Saturday, July 10, 2010

recidivism

so i've done all this big talk about moving on, breaking chains, and generally reclaiming my life. it was all going so well.

then he called. all progress gone.

sigh. i really will never learn. sad part is, i don't really want to learn, i think. there is just too much good that comes from this arrangement. if i can recalibrate my expectations to line up with his, this will be perfect. as it stands, this is almost perfect, but for that one... little... thing.

as backsliding goes, there could be worse things to do. but it's still backsliding. as long as i can recognize it, i can at least accept the consequences.


Friday, July 9, 2010

fun

puritan work ethic would dictate that i sit in this chair and slave over my notecards and outlines without a single thought for my sanity or my happiness. that's the important thing, right? slave to the grind. nose to the stone. tend those fields, girl.

heh. good thing i'm not a puritan. stepping out for a well-earned study break. fun is VITAL to my life. all work and no play not only makes me a very dull girl, but interferes with my ability to work.

so i'll catch y'all later down the road. going out to enjoy my evening. :)

Thursday, July 8, 2010

fevered ego

i interrupt this fun night of memorizing elements of hearsay exceptions and watching the nationals lose to touch on a subject near and dear to my heart - egotism. it's not a word with which i'm unfamiliar. i've been tarred with that brush a time or two. i mean, hell; this is my favorite shel silverstein poem:

i love myself
i think i'm grand
i go to the movies
just to hold my hand
i wrap my arms around my waist
and when i get fresh i slap my face

but as much as i adore myself, i cannot fathom the depth of thoroughly unnecessary onanism that is going on over at ESPN tonight with lebron james. this is the height of spectacle, and why? because it's freaking BRON-BRON! we are all WITNESSES or something! gaah. no thanks. and not just because i'm not a fan of his to begin with. it's so much more.

i like baseball, football and hockey. those are team sports at their cores. yes, technically, basketball is too, but under the reign of david stern, the sport has become all about THE SUPERSTAR. the NBA essentially exists as a group home for fevered egos and drama queens. it's appalling. drew brees is my quarterback, but without tracy porter, it's suddenly not so clear that the saints win super bowl 44. the yankees won the series, true, but who was the MVP? hideki matsui. my beloved ovie is a god on the ice, but the capitals' best weapons have names like brooks laich and semyon varlamov.

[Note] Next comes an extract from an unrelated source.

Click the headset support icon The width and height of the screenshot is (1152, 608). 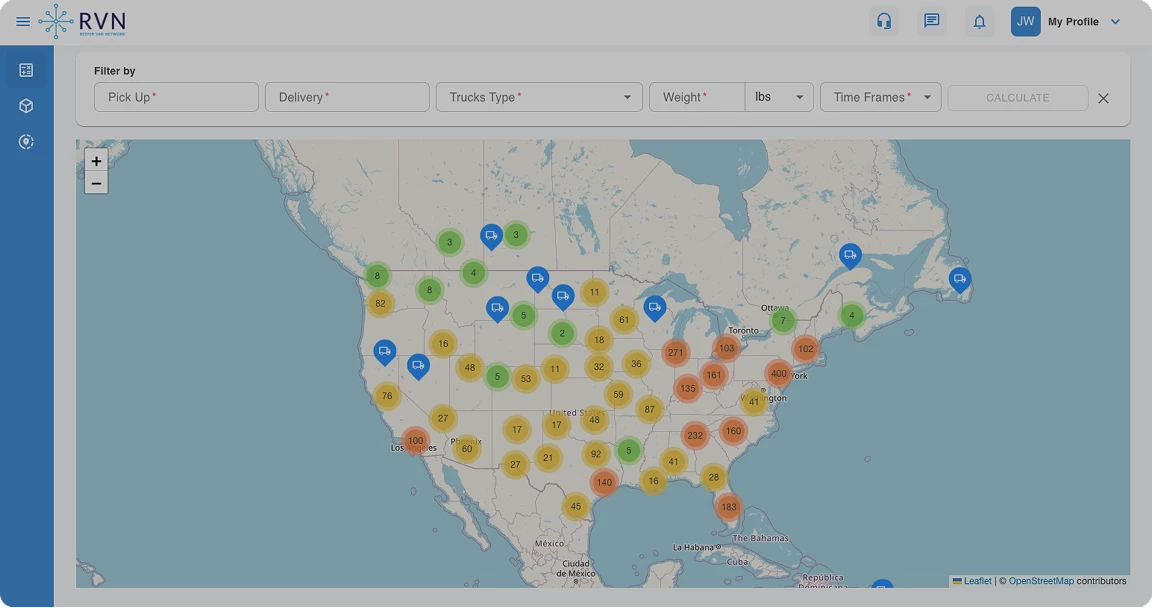coord(884,21)
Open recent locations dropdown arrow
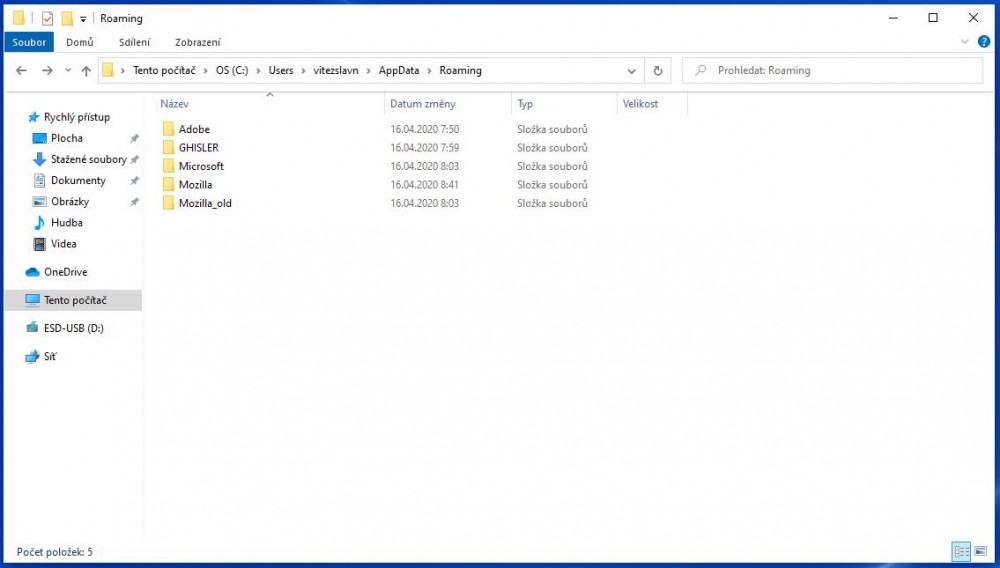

but in basketball, it's all about the god. and bron-bron is god. so that's why the sports world is being told to stop on a dime to watch him tell us all where he's going to play next year. well, no thanks. you're not bigger than the game. i won't buy in. i'll watch my local last-place baseball team try to get it together and win tonight, and i'll watch them do it as a unit. as raging an ego as i can be, even i know when to say when.

when.

Wednesday, July 7, 2010

and now, gazpacho

so it's pretty clear by now that i am a woman of passions. i don't do it halfway, ever, no matter what it is, even when it's not a good idea. as samuel l. jackson once said in the criminally underrated 187, "if you're going to be stupid, don't be half-ass stupid, be all the way stupid!" i don't half-ass anything.

so tonight, i did something i dig. i cooked a real honest-to-god meal, 100% from scratch. i made the biggest bowl of gazpacho you have ever seen in your life. and if i do say so myself, it was quite delicious. i'll be enjoying this stuff for a week or more. (hint: if you make it for yourself, cut the salt in half, leave out the kalamatas, and use white balsamic vinegar instead of red wine vinegar. i love me some ina garten, but too. much. salt.)

so no drama, no angst, no revelations or great truths. just tomatoes, onions, cucumbers and peppers. happy summer, y'all!

Tuesday, July 6, 2010

validation

sometimes, the universe comes through for you in ways you just never saw coming. today was the bar review "mid-term," so to speak - a SEVEN-HOUR mock-up of the second day of the virginia bar exam. yuck, yuck, yuck. i slogged through it, knowing i am not close to where i want to be in a couple of subjects, and came home just enervated as hell, not wanting to look at a law book. i wanted to drink wine and read a novel instead of attacking the books again.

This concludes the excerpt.